The market slip-and-slide continued. Markets that were trading at 20-day MAs now find themselves down at channel support, although in the case of the S&P 500, the support test is breakout support - not channel support.
In the case of the S&P 500 and Russell 2000 (IWM), today's selling volume rose to register as distribution. Today is a bit of a last-chance saloon for the rising price channels for the Russell 2000 and Nasdaq, but aggressive traders can look to go long at channel support.
In the case of the Russell 2000, there was a clear breach of channel support intraday, but the end-of-day close was enough to consider the index still inside support, as was the case in early July when there was a similar intraday channel breach.

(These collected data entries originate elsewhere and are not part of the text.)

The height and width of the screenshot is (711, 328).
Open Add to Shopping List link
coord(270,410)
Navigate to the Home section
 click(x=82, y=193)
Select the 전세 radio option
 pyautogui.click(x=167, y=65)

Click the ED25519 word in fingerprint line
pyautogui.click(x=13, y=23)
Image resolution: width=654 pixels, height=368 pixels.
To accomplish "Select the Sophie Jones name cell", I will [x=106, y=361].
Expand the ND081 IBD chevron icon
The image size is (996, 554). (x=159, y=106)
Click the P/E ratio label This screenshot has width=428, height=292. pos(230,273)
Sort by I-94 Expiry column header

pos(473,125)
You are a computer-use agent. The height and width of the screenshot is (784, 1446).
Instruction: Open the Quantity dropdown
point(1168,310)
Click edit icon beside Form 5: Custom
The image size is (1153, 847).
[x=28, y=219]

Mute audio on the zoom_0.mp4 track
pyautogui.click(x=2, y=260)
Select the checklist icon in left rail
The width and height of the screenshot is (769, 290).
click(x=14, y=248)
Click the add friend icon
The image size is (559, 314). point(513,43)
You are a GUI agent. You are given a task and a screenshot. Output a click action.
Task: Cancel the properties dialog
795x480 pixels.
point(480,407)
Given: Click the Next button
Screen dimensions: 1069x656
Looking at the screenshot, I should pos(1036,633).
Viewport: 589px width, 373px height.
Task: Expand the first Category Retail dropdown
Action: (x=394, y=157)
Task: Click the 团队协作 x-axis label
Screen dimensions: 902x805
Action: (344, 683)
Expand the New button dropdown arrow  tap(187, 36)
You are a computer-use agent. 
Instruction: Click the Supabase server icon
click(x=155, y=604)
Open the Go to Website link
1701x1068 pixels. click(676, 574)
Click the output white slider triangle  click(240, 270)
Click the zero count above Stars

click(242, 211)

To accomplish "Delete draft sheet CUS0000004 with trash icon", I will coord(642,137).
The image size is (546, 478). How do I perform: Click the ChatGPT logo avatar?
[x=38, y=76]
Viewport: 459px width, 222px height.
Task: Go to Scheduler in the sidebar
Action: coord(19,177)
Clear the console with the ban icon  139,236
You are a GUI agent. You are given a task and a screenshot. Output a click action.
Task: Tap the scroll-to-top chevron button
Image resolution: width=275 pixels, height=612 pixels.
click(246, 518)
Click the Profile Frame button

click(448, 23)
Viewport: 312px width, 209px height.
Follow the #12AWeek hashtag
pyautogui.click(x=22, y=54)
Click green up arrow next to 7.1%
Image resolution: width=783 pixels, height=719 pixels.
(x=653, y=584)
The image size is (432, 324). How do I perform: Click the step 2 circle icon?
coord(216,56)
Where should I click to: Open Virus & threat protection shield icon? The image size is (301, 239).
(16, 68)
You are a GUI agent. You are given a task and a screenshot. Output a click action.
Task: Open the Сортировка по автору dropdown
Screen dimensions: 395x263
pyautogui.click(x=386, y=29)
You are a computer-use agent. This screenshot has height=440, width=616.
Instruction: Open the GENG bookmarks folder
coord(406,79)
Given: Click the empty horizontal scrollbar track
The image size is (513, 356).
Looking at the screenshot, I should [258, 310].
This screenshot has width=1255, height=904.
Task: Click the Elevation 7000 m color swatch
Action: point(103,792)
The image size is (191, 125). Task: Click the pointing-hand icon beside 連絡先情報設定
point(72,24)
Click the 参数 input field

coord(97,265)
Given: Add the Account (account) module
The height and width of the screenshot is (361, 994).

The Nasdaq is also trading at channel support but without the higher volume selling of peer indexes. The (so far) successful support test, alongside the proximity of 50-day MA support, makes this a potential long-trade opportunity.
Technicals are bearish with the exception of slow stochastics, although stochastics [39,1] at the midline is a buying opportunity in a bullish advance. If we see an undercut of this mid-line, likely in association with an undercut of channel price support, we will instead have a move into a trading range or potential trend reversal.
The S&P 500 is holding up better than the Russell 2000 or Nasdaq. Not only is the technical picture better, but it hasn't yet come back to channel support. As with the Nasdaq, there is a long trade opportunity here, although stochastics suggest there is more downside before we get to a 'strong buy' situation.
Traders do have two potential buying opportunities to work within both the S&P 500 and Nasdaq. The risk is relatively low, with stops going on a confirmed close below channel support.